Task objective =>
Below are some records; quote exactly the lines from the one that contains "The image size is (1097, 614)." through the one that contains "is (215, 414).", inclusive, and no others.

Excerpted records =>
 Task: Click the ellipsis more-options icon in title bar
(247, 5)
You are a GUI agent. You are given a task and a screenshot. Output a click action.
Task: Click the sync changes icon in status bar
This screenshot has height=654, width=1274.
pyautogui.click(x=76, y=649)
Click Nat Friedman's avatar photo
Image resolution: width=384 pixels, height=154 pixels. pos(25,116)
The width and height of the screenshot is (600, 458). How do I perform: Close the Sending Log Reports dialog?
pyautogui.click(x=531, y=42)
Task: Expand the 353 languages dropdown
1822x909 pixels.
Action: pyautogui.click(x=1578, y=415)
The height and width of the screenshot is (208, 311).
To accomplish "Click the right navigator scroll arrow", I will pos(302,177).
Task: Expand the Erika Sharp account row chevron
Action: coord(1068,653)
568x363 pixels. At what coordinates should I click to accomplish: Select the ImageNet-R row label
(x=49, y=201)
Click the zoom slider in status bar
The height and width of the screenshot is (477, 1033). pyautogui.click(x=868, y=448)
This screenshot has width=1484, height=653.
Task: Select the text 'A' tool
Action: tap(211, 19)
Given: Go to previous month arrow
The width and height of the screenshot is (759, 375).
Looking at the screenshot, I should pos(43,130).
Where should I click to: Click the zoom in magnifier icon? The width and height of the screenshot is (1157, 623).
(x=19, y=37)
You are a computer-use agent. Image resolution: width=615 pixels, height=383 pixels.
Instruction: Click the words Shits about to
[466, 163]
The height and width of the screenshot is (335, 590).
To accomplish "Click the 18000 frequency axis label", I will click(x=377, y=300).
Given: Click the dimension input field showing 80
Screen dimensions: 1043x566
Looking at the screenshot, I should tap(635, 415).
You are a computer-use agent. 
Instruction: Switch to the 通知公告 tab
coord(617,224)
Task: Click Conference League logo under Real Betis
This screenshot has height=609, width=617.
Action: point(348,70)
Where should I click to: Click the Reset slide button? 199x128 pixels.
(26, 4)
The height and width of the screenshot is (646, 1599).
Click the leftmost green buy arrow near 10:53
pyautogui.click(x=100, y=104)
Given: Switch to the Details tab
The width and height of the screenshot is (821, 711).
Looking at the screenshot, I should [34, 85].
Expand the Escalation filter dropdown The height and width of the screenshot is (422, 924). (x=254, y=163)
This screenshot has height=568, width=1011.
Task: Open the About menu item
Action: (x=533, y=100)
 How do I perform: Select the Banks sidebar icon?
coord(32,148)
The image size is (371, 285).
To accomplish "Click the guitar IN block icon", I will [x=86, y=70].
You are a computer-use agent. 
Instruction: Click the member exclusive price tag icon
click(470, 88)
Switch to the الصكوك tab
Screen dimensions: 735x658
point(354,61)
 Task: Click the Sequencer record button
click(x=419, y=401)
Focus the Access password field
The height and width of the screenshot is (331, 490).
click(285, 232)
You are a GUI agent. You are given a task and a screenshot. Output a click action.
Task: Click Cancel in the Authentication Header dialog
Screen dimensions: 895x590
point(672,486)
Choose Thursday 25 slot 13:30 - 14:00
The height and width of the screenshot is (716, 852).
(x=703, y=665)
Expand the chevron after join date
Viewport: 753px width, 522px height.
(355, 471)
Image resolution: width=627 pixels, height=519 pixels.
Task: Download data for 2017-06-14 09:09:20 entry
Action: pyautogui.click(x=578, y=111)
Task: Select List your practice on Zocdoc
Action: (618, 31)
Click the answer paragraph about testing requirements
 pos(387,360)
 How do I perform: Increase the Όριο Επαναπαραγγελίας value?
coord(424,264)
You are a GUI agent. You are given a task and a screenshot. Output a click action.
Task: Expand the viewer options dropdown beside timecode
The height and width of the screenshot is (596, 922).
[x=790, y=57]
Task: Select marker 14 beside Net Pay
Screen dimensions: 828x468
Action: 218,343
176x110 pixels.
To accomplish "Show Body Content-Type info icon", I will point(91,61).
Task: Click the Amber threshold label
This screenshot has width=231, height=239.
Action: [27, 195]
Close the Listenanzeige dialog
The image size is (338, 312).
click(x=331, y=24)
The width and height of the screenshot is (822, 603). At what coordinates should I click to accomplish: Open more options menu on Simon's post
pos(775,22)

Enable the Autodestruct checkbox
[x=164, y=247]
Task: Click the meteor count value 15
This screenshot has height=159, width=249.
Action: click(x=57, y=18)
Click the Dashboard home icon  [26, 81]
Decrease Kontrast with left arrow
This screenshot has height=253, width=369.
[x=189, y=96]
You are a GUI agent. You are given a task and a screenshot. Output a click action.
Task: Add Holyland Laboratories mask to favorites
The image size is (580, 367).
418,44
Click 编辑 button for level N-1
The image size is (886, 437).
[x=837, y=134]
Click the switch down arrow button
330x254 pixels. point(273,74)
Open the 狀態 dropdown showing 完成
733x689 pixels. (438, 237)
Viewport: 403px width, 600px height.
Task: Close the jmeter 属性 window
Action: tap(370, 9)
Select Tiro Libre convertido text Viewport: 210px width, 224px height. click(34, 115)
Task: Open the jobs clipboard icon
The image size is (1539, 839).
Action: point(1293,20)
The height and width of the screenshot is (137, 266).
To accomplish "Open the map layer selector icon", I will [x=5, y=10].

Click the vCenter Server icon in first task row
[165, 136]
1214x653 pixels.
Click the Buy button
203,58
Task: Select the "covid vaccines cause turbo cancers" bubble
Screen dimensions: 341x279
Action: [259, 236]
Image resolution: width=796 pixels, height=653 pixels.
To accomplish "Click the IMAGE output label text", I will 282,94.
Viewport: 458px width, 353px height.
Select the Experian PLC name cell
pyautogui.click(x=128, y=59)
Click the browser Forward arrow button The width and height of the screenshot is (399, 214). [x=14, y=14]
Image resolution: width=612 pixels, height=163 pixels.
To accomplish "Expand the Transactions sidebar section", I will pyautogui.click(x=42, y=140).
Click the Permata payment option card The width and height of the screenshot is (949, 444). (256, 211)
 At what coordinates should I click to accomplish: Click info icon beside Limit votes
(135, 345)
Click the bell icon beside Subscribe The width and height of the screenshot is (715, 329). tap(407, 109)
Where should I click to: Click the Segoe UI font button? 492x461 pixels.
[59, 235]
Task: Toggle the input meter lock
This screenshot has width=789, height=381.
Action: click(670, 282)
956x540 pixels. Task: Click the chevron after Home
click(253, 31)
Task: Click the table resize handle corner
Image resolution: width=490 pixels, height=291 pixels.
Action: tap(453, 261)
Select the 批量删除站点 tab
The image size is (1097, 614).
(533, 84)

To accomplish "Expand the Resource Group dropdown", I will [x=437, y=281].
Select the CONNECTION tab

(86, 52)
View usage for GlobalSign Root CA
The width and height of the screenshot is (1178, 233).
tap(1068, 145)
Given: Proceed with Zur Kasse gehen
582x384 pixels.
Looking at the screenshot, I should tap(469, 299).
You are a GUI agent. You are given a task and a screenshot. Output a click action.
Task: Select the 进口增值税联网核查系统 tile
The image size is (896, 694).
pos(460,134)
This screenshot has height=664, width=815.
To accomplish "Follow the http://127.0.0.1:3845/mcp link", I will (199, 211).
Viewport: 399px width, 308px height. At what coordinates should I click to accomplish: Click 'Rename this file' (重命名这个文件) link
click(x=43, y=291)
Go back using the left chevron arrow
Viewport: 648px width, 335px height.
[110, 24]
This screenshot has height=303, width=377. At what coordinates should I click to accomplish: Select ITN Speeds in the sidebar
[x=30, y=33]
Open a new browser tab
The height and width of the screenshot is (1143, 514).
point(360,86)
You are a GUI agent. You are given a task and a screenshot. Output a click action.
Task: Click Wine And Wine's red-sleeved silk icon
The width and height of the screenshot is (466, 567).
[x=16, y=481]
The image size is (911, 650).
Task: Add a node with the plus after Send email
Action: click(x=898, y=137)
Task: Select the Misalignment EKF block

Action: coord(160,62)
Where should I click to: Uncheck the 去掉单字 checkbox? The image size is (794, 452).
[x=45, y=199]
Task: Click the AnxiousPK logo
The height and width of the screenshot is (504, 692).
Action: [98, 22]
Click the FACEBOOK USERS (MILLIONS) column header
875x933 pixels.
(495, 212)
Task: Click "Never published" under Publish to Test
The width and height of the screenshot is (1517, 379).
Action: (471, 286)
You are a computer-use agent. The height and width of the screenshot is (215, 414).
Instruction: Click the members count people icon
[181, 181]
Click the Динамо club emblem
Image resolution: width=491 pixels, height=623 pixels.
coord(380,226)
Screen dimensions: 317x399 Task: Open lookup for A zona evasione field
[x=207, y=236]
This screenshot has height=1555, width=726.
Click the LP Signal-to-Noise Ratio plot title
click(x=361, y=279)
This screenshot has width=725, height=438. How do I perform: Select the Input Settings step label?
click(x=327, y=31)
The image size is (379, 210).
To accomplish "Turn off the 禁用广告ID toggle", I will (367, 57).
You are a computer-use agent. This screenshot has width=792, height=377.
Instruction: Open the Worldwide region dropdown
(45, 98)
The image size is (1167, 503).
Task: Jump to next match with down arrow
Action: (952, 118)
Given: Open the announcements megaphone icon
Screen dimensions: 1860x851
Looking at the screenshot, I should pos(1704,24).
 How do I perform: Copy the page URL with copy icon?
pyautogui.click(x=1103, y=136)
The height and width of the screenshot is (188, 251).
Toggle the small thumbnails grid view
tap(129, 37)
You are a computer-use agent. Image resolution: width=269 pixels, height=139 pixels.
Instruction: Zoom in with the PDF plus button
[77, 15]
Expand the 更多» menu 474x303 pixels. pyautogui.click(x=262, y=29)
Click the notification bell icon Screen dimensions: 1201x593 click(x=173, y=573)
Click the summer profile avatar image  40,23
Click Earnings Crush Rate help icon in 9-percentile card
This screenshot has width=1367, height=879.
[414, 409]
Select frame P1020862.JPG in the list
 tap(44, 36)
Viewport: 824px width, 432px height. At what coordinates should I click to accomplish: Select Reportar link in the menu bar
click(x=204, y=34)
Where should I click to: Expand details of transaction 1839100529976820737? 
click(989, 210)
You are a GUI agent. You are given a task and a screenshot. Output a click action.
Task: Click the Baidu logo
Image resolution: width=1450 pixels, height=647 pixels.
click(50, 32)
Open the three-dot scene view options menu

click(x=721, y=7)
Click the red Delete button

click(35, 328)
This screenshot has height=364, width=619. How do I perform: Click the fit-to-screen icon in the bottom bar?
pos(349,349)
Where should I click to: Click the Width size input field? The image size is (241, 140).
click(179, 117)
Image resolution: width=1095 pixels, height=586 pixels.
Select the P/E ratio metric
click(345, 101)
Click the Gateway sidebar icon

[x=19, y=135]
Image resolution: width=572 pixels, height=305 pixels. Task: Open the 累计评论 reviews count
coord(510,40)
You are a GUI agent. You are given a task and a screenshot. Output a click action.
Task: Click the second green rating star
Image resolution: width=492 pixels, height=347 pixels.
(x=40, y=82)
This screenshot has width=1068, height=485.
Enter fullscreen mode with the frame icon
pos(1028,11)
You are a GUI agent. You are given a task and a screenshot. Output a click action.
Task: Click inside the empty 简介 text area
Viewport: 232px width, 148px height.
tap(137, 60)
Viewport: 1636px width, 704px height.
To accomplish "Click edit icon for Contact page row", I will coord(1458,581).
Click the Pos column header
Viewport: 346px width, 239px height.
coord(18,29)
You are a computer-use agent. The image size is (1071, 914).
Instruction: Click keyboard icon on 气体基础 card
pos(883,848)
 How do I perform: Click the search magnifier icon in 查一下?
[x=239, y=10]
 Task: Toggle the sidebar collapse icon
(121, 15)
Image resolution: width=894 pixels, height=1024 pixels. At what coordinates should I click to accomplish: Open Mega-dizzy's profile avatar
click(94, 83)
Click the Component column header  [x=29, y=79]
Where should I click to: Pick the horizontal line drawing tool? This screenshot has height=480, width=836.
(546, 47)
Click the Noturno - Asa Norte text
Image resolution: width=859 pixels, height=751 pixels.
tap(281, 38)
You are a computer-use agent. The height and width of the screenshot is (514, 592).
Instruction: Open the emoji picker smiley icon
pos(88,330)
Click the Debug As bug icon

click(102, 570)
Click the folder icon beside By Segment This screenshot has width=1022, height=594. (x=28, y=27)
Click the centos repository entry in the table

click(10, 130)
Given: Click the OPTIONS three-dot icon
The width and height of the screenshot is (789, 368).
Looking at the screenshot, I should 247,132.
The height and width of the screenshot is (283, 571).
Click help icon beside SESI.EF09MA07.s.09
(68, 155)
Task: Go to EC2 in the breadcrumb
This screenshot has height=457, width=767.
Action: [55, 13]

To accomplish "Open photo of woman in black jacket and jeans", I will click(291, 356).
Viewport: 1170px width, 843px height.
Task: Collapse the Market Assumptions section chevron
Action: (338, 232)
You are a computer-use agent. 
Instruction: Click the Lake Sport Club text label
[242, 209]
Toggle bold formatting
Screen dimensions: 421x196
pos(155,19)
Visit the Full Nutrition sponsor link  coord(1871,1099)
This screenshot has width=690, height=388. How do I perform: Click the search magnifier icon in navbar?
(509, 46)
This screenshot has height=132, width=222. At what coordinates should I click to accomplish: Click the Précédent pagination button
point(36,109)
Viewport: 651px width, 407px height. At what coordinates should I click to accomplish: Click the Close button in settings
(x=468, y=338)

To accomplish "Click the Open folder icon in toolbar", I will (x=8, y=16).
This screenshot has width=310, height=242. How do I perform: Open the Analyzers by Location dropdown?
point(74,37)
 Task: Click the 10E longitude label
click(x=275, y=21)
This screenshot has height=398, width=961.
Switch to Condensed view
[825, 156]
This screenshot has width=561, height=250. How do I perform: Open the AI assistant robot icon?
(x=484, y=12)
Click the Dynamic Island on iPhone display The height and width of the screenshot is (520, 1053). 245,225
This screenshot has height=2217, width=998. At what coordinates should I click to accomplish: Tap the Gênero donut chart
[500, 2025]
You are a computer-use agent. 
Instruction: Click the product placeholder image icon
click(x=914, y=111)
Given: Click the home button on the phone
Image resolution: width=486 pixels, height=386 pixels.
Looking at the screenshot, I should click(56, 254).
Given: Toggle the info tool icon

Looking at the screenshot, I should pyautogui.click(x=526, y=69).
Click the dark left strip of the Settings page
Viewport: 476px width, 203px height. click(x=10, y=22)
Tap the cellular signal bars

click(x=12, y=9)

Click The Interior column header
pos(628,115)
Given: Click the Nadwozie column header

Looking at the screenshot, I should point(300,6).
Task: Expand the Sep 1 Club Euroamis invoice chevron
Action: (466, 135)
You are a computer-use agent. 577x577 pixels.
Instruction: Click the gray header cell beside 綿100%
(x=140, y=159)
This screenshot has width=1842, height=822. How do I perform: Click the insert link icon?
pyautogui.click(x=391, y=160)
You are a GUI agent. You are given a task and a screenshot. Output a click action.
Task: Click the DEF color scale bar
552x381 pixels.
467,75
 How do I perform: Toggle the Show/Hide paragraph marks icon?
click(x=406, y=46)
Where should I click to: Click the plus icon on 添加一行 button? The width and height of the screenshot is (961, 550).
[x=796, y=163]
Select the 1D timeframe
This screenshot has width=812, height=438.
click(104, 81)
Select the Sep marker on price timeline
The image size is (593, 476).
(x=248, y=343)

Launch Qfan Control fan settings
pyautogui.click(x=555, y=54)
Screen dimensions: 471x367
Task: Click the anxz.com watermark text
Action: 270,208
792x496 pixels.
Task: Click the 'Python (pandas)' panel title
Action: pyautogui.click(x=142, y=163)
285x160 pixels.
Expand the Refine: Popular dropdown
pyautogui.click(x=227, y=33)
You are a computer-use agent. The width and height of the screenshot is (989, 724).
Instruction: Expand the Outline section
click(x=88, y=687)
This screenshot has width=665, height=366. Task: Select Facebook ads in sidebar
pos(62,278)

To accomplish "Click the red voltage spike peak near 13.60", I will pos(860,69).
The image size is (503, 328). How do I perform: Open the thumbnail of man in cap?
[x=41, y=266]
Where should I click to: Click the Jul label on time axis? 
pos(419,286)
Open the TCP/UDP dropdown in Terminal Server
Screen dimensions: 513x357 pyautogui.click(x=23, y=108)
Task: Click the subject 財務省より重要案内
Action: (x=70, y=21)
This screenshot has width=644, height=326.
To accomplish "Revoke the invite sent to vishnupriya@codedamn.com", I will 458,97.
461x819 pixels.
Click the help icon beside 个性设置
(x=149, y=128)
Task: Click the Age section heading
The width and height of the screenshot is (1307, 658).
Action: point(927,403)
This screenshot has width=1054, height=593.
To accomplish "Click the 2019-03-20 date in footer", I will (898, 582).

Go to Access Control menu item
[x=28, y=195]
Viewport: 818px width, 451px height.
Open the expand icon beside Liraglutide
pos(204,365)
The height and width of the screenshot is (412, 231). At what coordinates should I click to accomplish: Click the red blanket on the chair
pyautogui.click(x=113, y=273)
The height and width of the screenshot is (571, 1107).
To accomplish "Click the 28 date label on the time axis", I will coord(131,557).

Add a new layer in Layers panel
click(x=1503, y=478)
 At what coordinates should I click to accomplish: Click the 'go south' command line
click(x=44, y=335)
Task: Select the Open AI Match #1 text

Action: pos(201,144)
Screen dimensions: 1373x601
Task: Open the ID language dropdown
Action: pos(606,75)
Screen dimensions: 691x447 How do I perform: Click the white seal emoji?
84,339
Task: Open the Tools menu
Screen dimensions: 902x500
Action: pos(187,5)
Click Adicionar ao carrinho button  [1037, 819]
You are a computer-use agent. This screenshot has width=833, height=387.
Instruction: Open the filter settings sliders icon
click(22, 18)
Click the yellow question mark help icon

Answer to this problem =>
The image size is (1097, 614).
(533, 84)

To accomplish "Expand the Resource Group dropdown", I will [x=437, y=281].
Select the CONNECTION tab

(86, 52)
View usage for GlobalSign Root CA
The width and height of the screenshot is (1178, 233).
tap(1068, 145)
Given: Proceed with Zur Kasse gehen
582x384 pixels.
Looking at the screenshot, I should tap(469, 299).
You are a GUI agent. You are given a task and a screenshot. Output a click action.
Task: Select the 进口增值税联网核查系统 tile
The image size is (896, 694).
pos(460,134)
This screenshot has height=664, width=815.
To accomplish "Follow the http://127.0.0.1:3845/mcp link", I will (199, 211).
Viewport: 399px width, 308px height. At what coordinates should I click to accomplish: Click 'Rename this file' (重命名这个文件) link
click(x=43, y=291)
Go back using the left chevron arrow
Viewport: 648px width, 335px height.
[110, 24]
This screenshot has height=303, width=377. At what coordinates should I click to accomplish: Select ITN Speeds in the sidebar
[x=30, y=33]
Open a new browser tab
The height and width of the screenshot is (1143, 514).
point(360,86)
You are a GUI agent. You are given a task and a screenshot. Output a click action.
Task: Click Wine And Wine's red-sleeved silk icon
The width and height of the screenshot is (466, 567).
[x=16, y=481]
The image size is (911, 650).
Task: Add a node with the plus after Send email
Action: click(x=898, y=137)
Task: Select the Misalignment EKF block

Action: coord(160,62)
Where should I click to: Uncheck the 去掉单字 checkbox? The image size is (794, 452).
[x=45, y=199]
Task: Click the AnxiousPK logo
The height and width of the screenshot is (504, 692).
Action: [98, 22]
Click the FACEBOOK USERS (MILLIONS) column header
875x933 pixels.
(495, 212)
Task: Click "Never published" under Publish to Test
The width and height of the screenshot is (1517, 379).
Action: (471, 286)
You are a computer-use agent. The height and width of the screenshot is (215, 414).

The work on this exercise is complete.